Negative controls were prepared by omitting the primary antibody, while normal vascular cell components served as internal positive controls to ensure staining validity. Pathological features were assessed comprehensively, evaluating staining intensity and specific cellular localization to ensure a thorough histological and immunohistochemical interpretation.

2.3. Immunoreactivity Scoring and Interpretation

Immunoreactivity markers were evaluated semi-quantitatively based on the intensity of staining observed under the microscope. The staining intensity was graded using the following scale: – = Negative (no staining observed); + = Mild (weak or faint staining); ++ = Moderate (clear and intermediate staining intensity); and +++ = Strong (intense staining throughout the target area).

3. Results

3.1. Post-Mortem and Routine Histological Lesions

The twelve carcasses exhibited diffuse alopecia with severely thickened, hyperpigmented skin and moist crusts, while one carcass showed normal skin without crusts.
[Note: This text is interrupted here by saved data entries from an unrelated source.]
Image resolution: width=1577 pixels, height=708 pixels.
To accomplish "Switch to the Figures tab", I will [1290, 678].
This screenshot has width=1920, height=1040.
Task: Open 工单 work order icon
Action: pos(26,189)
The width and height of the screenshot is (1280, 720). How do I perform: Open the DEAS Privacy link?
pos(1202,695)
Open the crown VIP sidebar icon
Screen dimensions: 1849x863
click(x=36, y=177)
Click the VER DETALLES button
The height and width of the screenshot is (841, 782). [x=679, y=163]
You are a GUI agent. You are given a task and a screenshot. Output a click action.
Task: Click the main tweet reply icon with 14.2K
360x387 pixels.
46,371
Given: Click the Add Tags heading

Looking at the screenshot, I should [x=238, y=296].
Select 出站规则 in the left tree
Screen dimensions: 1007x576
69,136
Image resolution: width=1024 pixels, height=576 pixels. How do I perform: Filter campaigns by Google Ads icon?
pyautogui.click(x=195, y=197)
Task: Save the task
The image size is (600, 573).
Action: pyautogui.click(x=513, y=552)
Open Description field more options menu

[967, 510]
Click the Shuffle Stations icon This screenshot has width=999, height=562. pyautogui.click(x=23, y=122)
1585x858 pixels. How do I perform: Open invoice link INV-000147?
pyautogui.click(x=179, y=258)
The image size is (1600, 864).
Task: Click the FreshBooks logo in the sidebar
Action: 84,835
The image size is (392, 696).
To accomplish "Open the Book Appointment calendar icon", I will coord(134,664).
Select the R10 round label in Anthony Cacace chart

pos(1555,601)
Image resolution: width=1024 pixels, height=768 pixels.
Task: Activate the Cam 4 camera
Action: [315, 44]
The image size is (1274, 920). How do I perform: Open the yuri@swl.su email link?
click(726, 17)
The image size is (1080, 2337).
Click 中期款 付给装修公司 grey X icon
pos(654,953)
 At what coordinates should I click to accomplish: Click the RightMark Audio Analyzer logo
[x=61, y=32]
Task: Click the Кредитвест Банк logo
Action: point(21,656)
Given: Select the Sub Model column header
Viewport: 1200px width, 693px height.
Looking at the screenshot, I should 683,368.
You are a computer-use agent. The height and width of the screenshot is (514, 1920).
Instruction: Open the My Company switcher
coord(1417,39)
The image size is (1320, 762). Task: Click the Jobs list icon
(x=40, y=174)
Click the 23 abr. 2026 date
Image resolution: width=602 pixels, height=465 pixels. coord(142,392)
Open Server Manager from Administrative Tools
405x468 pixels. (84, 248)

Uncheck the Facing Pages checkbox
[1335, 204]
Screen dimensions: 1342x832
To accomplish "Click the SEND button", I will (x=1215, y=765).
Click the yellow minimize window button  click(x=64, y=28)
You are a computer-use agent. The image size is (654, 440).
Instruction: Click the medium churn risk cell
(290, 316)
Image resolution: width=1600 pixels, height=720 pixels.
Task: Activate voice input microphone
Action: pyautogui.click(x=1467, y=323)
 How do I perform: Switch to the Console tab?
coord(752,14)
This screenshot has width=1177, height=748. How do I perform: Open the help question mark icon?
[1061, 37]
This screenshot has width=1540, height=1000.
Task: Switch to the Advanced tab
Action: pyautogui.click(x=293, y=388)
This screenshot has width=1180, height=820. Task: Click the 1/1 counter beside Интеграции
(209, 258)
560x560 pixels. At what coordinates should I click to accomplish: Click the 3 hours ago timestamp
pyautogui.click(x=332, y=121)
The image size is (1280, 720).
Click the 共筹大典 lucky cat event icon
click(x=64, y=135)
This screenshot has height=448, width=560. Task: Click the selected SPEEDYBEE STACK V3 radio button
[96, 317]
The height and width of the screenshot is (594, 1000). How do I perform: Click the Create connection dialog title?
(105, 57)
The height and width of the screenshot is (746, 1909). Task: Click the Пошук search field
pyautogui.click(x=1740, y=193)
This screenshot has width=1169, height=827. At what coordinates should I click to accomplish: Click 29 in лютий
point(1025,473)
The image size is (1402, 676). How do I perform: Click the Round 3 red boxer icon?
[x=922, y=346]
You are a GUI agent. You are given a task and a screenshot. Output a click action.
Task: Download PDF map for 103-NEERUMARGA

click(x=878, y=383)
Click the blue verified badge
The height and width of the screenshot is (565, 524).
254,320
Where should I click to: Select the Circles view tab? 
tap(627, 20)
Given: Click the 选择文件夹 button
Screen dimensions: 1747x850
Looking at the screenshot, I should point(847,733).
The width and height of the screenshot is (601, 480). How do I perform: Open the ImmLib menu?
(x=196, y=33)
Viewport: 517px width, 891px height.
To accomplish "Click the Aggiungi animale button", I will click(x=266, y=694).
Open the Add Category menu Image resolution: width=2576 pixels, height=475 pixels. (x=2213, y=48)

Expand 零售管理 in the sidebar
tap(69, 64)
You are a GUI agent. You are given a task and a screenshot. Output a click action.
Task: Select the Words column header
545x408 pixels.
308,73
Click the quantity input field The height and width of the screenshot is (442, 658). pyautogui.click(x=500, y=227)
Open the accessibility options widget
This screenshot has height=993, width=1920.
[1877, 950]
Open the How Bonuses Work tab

Necropsy findings revealed prominent pulmonary lesions, including pneumonia, hemorrhage, and villi-like projections on the inner surface of the pulmonary vessels (Figure 1a). Additionally, accumulation of serous fluid in the pericardium (Figure 1b) and the presence of heartworms in the right ventricular chambers (Figure 1c) were noted in some cases. No significant pathological changes were detected in other organs. Interestingly, one raccoon exhibited good body condition with normal skin and healthy lungs; however, heartworms were present in the right ventricular chambers (Table 2). Microscopic examination of the skin revealed severe hyperkeratosis and numerous burrows containing mites within the epidermis. In the lungs, unique pathological features were identified, including proliferative lesions (Figure 2a), fibromuscular proliferation (Figure 2b), medial hypertrophy and hyperplasia, and muscular hypertrophy (Figure 2c). Routine H&E staining confirmed these findings. Nonspecific lesions, such as inflammatory cell infiltration and pigmentation, were observed in other organs, including the liver, kidneys, heart, and brain. A summary of the observed pulmonary vascular lesions is presented in Table 3. Proliferation was consistently identified in large vessels located near the bronchi or bronchioles, as well as in small to medium-sized vessels. Muscular hypertrophy was predominantly noted in cases with infection, and importantly, no thrombosis was observed in any of the examined specimens.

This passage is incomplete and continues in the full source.